RISKAlert Case Study #841 – Physician Shot & Killed in Metairie

Dateline:  March 25, 2016 – New Orleans, Louisiana

A local Doctor was shot and killed by a patient while he treated others in his office near East Jefferson General Hospital in New Orleans yesterday.

The 73-year old shooter walked into the doctor’s office, and killed the doctor with a single shot to the head.  He then ran out of the office and into a Wendy’s restaurant.  Jefferson Parish Sheriff’s Office deputies were nearby and they responded and chased the shooter into a nearby Wendy’s restaurant, where the shooter killed himself by putting the gun in his mouth and pulling the trigger.

The doctor, 75-year old Dr. Elbert Goodier, a urologist,  was treating patients at the time of the shooting.  Colleagues said that Dr. Goodier was a very kind and popular physician.  The shooter’s family said that the shooter had been treated by Dr. Goodier in the past.  While the shooter did not have a criminal background, his family said that he had suffered from mental illness in the past.

Dr. Goodier had practiced for 50 years in the New Orleans area, according to East Jefferson General Hospital.

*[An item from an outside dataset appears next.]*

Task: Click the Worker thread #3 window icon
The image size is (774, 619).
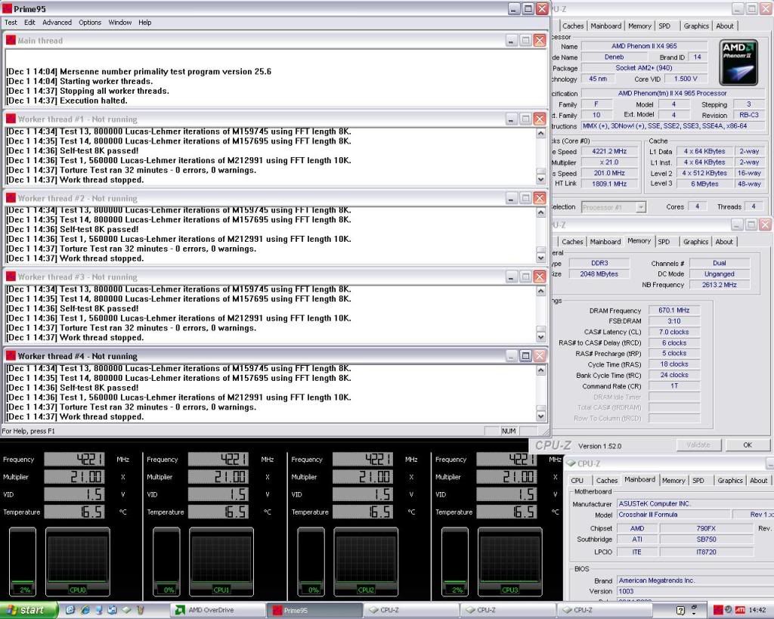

According to Wendy’s employees, a woman was placing her order when the shooter pulled the trigger as the deputies advanced on him.   The man’s body remained inside of Wendy’s more than an hour after the shootings. Yellow police tape cordoned off the parking lot and the hospital’s exit lanes. Some workers and patrons were also still in the building as of 4 p.m., speaking with investigators. Outside, other workers, concerned relatives and onlookers watched.

WendysShooter-NOLA

This type of shooting, the Baby Boomer Shooter, is the second attack on a urologist, and one in an increasing number of seniors who attack their physicians.  Another shooter killed his urologist in Reno, Nevada and injured two others before taking his own life. The shooter said had struggled for 3 years with ailments resulting from a botched vasectomy, according to messages he posted on an online support group and a law enforcement investigation.

Lesson Learned :

While doctors have not been a target in the past, they have been shot and killed recently by patients unhappy with medical results.  All hospitals and medical offices should review their access controls systems, based on the increasing, and alarming rate of attacks on healthcare workers.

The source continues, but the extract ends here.